Aaltra2

Etonnant film que celui-là ma foi, qui montre que, dès leur premier film, les gusses Delépine et Kervern étaient dotés d'une sérieuse folie, mais aussi d'un sentimentalisme très touchant et qui, ici, ne se voile pratiquement pas derrière l'humour trashy. Trashy, le sujet lui-même l'est : deux gars que tout oppose et qui se détestent cordialement (l'un est un bourgeois affreux, l'autre un paysan crasseux) se retrouvent paralysés en même temps, et décident de gagner la Finlande en fauteuil roulant pour porter plainte contre l'entreprise ayant conçu la machine agricole cause de leur handicap. En chemin, ils vont user et abuser de leur statut, pillant les frigos des braves âmes qui les aident, louant les places de parking réservées, obligeant les gens à les pousser sur la plage (galère), ce genre de choses. Le film pointe en ricanant la bonne conscience, les bon sentiments factices qu'on se sent obligé d'avoir face aux handicapés, un peu à la manière du Von Trier des Idiots. On jubile à voir le sans-gêne de ces deux freaks qui ne mériteraient que des baffes mais que leur handicap nous interdit de mépriser. Plus subtils que d'ordinaire dans leur écriture, Delépine et Kervern se livrent à un jeu de massacre "tranquille", disséminant avec parcimonie les gags (il y en a finalement assez peu), et produisant finalement une jolie réflexion sur la morale.

Aaltra1

Les gars évitent pratiquement les pièges de leur cinéma habituel : pas de scènes-gags, pas de stars invitées là sans qu'on en voit la nécessité (il y a bien Poelvoorde ou Kaurismaki, mais leur présence est justifiée), pas d'insolence punk trop lissée.

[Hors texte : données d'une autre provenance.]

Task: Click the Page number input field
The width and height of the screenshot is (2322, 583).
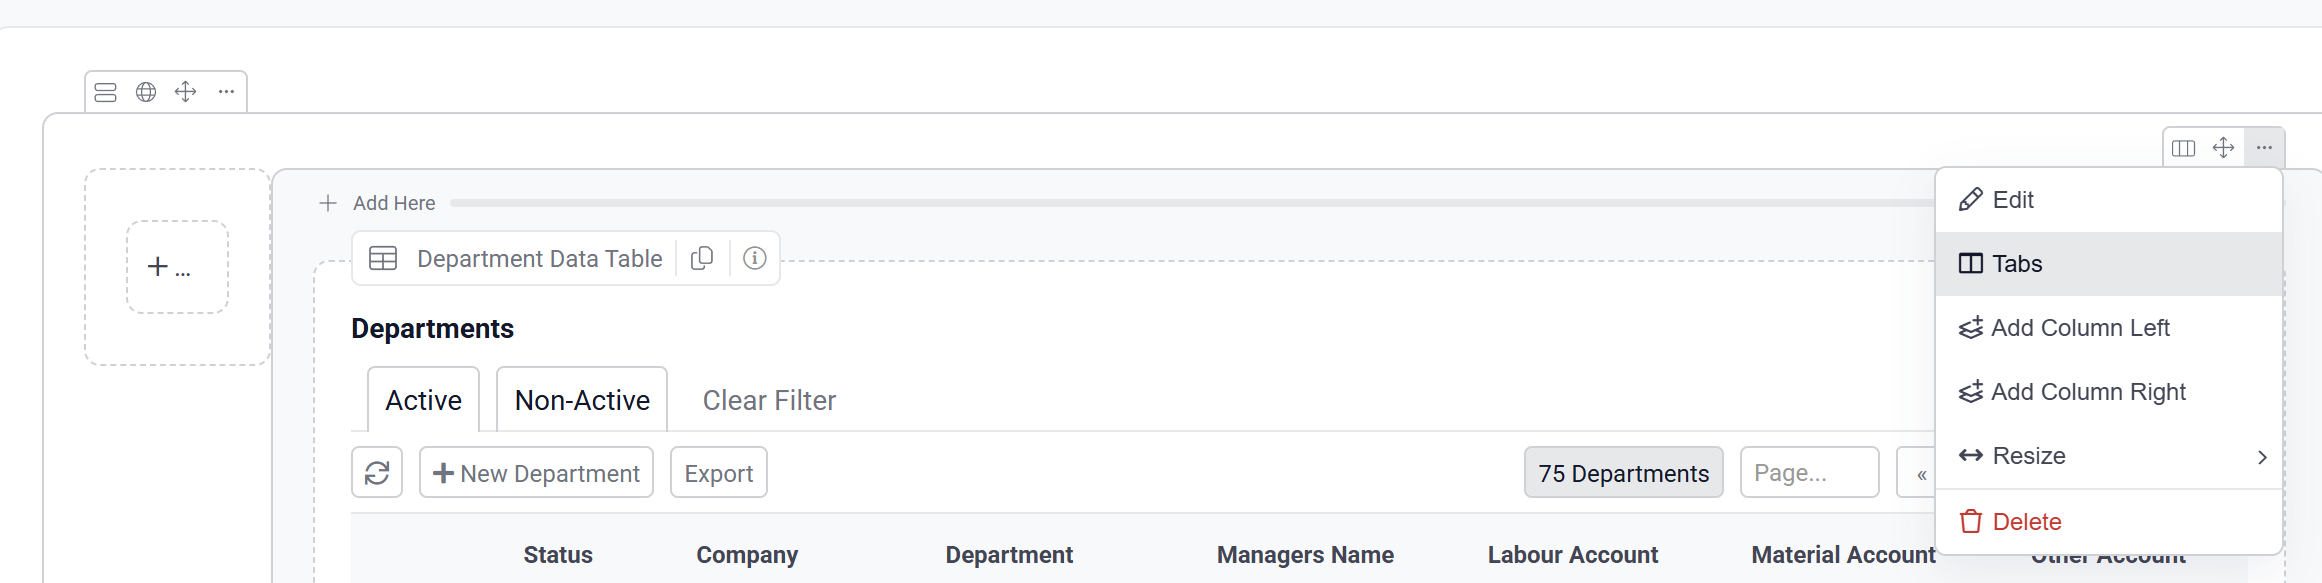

A la place, un film allangui, dépressif, plutôt très bien réalisé jusque dans son noir et blanc crasseux et ses décadrages à outrances, très modeste et pudique dans ses excès. Le ton est certes "Harakiriesque", mais on dirait que les réalisateurs sont plus préoccupés par ce road-movie mortifère que par la punk-attitude : ils filment deux corps cassés, malaisés, inadaptés, et annoncent déjà les grands films sur les "monstres" qu'ils produiront plus tard (Mammuth et Le grand Soir). Déjà, là, il y a cet amour pour ces êtres qui ne rentrent pas dans le moule, qui vous emmerdent par leur simple présence, qui ne collent pas avec l'esthétique ou la morale convenues. On aime ces longs plans vides le long de routes anonymes, ces vannes presque pas drôles tant elles sont balancées avec un ton froid, ces presque-pas-gags ayant lieu dans une ambiance glaciale. Pourtant, derrière le dispositif désabusé, on sent des petits coeurs battre, des vraies envies de gosses (l'hommage à Kaurismaki, les motos), et une déprime qui pourrait bien ressembler à un grand besoin d'amour. Delépine et Kervern sont deux affreux types, mais ils pourraient bien être aussi des grands sentimentaux. En tout cas, ils sont très touchants.